(begin)

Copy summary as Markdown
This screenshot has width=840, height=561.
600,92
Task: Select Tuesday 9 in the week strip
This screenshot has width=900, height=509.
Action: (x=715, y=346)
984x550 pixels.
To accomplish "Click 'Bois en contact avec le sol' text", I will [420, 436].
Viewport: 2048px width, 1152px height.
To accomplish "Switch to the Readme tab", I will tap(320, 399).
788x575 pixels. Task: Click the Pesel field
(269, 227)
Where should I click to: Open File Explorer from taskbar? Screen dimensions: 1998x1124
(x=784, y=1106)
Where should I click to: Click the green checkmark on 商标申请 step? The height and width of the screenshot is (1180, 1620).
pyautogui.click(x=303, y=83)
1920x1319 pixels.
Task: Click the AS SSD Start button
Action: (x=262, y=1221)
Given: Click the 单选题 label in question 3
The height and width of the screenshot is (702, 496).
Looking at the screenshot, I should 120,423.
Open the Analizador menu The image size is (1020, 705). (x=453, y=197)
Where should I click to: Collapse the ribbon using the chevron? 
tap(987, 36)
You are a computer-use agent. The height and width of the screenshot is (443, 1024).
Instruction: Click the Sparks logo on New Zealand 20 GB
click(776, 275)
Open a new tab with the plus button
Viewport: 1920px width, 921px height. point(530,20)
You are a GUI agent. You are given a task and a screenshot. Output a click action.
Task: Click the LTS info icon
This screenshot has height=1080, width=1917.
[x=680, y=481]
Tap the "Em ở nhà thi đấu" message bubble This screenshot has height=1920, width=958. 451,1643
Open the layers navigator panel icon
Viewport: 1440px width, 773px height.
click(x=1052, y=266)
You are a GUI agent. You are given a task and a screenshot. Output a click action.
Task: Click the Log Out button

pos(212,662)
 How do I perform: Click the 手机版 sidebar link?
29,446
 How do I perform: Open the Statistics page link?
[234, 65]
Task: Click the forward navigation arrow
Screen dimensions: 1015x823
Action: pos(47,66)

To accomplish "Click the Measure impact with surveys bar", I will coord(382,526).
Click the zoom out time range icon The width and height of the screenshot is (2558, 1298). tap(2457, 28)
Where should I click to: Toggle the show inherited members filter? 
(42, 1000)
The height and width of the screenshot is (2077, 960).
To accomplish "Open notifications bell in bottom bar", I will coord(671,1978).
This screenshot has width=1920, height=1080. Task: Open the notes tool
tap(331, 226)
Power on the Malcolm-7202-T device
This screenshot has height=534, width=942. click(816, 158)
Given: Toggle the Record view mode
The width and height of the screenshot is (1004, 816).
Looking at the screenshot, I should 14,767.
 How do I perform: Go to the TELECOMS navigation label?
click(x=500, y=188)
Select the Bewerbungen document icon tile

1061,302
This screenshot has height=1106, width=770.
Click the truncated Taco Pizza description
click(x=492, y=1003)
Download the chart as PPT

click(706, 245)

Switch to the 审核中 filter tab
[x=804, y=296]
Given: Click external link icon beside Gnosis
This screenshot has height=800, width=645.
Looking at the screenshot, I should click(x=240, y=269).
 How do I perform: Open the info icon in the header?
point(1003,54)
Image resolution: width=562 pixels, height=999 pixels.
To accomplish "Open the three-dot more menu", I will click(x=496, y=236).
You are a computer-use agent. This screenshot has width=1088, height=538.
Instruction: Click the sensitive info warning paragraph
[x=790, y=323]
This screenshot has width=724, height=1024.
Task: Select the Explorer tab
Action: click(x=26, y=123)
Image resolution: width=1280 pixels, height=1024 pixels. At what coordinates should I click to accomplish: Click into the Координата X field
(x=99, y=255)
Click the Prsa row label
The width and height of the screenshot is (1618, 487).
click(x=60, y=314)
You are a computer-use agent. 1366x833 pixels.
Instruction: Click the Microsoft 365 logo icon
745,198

(end)

**The exercise:**
Rewrite all of the entries above as a numbered list, leaving out any blank lines.

**Problem solution:**
1. Copy summary as Markdown
2. This screenshot has width=840, height=561.
3. 600,92
4. Task: Select Tuesday 9 in the week strip
5. This screenshot has width=900, height=509.
6. Action: (x=715, y=346)
7. 984x550 pixels.
8. To accomplish "Click 'Bois en contact avec le sol' text", I will [420, 436].
9. Viewport: 2048px width, 1152px height.
10. To accomplish "Switch to the Readme tab", I will tap(320, 399).
11. 788x575 pixels. Task: Click the Pesel field
12. (269, 227)
13. Where should I click to: Open File Explorer from taskbar? Screen dimensions: 1998x1124
14. (x=784, y=1106)
15. Where should I click to: Click the green checkmark on 商标申请 step? The height and width of the screenshot is (1180, 1620).
16. pyautogui.click(x=303, y=83)
17. 1920x1319 pixels.
18. Task: Click the AS SSD Start button
19. Action: (x=262, y=1221)
20. Given: Click the 单选题 label in question 3
21. The height and width of the screenshot is (702, 496).
22. Looking at the screenshot, I should 120,423.
23. Open the Analizador menu The image size is (1020, 705). (x=453, y=197)
24. Where should I click to: Collapse the ribbon using the chevron? 
25. tap(987, 36)
26. You are a computer-use agent. The height and width of the screenshot is (443, 1024).
27. Instruction: Click the Sparks logo on New Zealand 20 GB
28. click(776, 275)
29. Open a new tab with the plus button
30. Viewport: 1920px width, 921px height. point(530,20)
31. You are a GUI agent. You are given a task and a screenshot. Output a click action.
32. Task: Click the LTS info icon
33. This screenshot has height=1080, width=1917.
34. [x=680, y=481]
35. Tap the "Em ở nhà thi đấu" message bubble This screenshot has height=1920, width=958. 451,1643
36. Open the layers navigator panel icon
37. Viewport: 1440px width, 773px height.
38. click(x=1052, y=266)
39. You are a GUI agent. You are given a task and a screenshot. Output a click action.
40. Task: Click the Log Out button
41. pos(212,662)
42.  How do I perform: Click the 手机版 sidebar link?
43. 29,446
44.  How do I perform: Open the Statistics page link?
45. [234, 65]
46. Task: Click the forward navigation arrow
47. Screen dimensions: 1015x823
48. Action: pos(47,66)
49. To accomplish "Click the Measure impact with surveys bar", I will coord(382,526).
50. Click the zoom out time range icon The width and height of the screenshot is (2558, 1298). tap(2457, 28)
51. Where should I click to: Toggle the show inherited members filter? 
52. (42, 1000)
53. The height and width of the screenshot is (2077, 960).
54. To accomplish "Open notifications bell in bottom bar", I will coord(671,1978).
55. This screenshot has width=1920, height=1080. Task: Open the notes tool
56. tap(331, 226)
57. Power on the Malcolm-7202-T device
58. This screenshot has height=534, width=942. click(816, 158)
59. Given: Toggle the Record view mode
60. The width and height of the screenshot is (1004, 816).
61. Looking at the screenshot, I should 14,767.
62.  How do I perform: Go to the TELECOMS navigation label?
63. click(x=500, y=188)
64. Select the Bewerbungen document icon tile
65. 1061,302
66. This screenshot has height=1106, width=770.
67. Click the truncated Taco Pizza description
68. click(x=492, y=1003)
69. Download the chart as PPT
70. click(706, 245)
71. Switch to the 审核中 filter tab
72. [x=804, y=296]
73. Given: Click external link icon beside Gnosis
74. This screenshot has height=800, width=645.
75. Looking at the screenshot, I should click(x=240, y=269).
76.  How do I perform: Open the info icon in the header?
77. point(1003,54)
78. Image resolution: width=562 pixels, height=999 pixels.
79. To accomplish "Open the three-dot more menu", I will click(x=496, y=236).
80. You are a computer-use agent. This screenshot has width=1088, height=538.
81. Instruction: Click the sensitive info warning paragraph
82. [x=790, y=323]
83. This screenshot has width=724, height=1024.
84. Task: Select the Explorer tab
85. Action: click(x=26, y=123)
86. Image resolution: width=1280 pixels, height=1024 pixels. At what coordinates should I click to accomplish: Click into the Координата X field
87. (x=99, y=255)
88. Click the Prsa row label
89. The width and height of the screenshot is (1618, 487).
90. click(x=60, y=314)
91. You are a computer-use agent. 1366x833 pixels.
92. Instruction: Click the Microsoft 365 logo icon
93. 745,198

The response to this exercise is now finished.